Nachdem der erste Antrag des Mannes auf internationalen Schutz von den österreichischen Behörden abgewiesen worden war, stellte er in Österreich einen Folgeantrag und machte geltend, zwischenzeitlich zum Christentum konvertiert zu sein. Er müsse deshalb befürchten, in seinem Herkunftsland verfolgt zu werden.
Da ihm die Behörden glaubten, dass eine "innere Überzeugung" zu dem Religionswechsel geführt hatte und ebenfalls davon ausgingen, dass er bei einer Rückkehr in den Iran verfolgt würde, erkannten sie dem Iraner den Status des subsidiär Schutzberechtigten zu und erteilten ihm eine befristete Aufenthaltsberechtigung. Sie verweigerten ihm jedoch die Zuerkennung der Flüchtlingseigenschaft. Bei einem Folgeantrag sei es nach österreichischem Recht erforderlich, dass der von dem Betroffenen selbst geschaffene neue Umstand - hier der christliche Glaube - Ausdruck und Fortsetzung einer bereits im Herkunftsland bestehenden Überzeugung ist. Da der Mann erst in Österreich konvertiert ist, sei sein Antrag missbräuchlich.
Die Sache landete beim EuGH, der nunmehr klarstellte: Die nach dem österreichischen Recht aufgestellte Voraussetzung ist mit dem Unionsrecht unvereinbar (Urteil vom 29.02.2024 - C-222/22).
Religionswechsel aus "innerer Überzeugung" schließt Missbrauchsabsicht aus
Nach der sogenannten Qualifikationsrichtlinie über Mindestnormen für die Anerkennung und den Status von Drittstaatsangehörigen könne nicht automatisch davon ausgegangen werden, dass jeder Folgeantrag, der auf Umständen beruht, die der Asylsuchende nach Verlassen des Herkunftslandes selbst geschaffen hat, auf eine Missbrauchsabsicht zurückzuführen ist.
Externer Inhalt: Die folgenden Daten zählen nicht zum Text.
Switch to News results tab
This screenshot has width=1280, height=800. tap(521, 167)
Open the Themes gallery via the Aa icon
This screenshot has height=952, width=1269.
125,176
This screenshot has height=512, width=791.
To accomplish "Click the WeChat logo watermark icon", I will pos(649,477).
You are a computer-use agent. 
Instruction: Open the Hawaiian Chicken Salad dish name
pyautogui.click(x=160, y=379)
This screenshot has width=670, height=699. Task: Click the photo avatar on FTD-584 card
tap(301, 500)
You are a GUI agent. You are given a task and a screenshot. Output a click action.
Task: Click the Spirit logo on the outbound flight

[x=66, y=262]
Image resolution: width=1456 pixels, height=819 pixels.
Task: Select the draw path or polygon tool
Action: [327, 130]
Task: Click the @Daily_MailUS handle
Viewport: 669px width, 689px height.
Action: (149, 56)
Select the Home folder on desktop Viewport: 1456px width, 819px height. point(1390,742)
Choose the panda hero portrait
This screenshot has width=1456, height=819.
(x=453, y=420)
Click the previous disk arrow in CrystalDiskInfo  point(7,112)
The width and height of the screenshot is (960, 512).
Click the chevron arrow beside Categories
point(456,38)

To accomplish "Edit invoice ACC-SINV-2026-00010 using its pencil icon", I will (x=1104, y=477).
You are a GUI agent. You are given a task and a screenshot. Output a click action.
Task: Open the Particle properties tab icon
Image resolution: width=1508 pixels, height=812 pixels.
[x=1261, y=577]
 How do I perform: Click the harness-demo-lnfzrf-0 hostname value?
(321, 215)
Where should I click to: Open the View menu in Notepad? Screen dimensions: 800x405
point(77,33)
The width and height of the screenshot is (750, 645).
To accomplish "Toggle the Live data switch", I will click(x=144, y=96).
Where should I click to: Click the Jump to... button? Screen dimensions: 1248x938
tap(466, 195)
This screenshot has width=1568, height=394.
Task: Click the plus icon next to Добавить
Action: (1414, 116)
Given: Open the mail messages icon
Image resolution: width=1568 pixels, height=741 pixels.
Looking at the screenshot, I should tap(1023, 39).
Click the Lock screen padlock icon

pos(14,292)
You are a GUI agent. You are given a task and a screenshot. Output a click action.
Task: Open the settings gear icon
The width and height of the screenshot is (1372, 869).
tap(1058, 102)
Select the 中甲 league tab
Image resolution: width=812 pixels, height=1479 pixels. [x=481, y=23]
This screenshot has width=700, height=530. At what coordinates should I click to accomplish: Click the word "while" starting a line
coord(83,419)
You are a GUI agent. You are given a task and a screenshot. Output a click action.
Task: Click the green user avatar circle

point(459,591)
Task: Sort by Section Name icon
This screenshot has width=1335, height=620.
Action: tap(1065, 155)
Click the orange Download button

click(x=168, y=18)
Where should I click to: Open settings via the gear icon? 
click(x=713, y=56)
Vorliegend hätten die österreichischen Behörden selbst festgestellt, dass der Iraner "aus innerer Überzeugung" zum Christentum konvertiert ist und diese Religion aktiv lebt. Damit sei ausgeschlossen, dass der Mann eine Missbrauchsabsicht hegte oder beabsichtigte, das anwendbare Verfahren zu instrumentalisieren.
Die Luxemburger Richterinnen und Richter wiesen außerdem darauf hin, dass selbst bei Bejahung einer Missbrauchsabsicht die Flüchtlingseigenschaft im Sinne der Genfer Flüchtlingskonvention bestehen bleibe, sofern eine Verfolgungsgefahr im Herkunftsland bestehe. Die Konvention verbietet nämlich die Ausweisung und Zurückweisung über die Grenzen von Gebieten, in denen das Leben oder die Freiheit der Person insbesondere wegen seiner Religion bedroht wäre.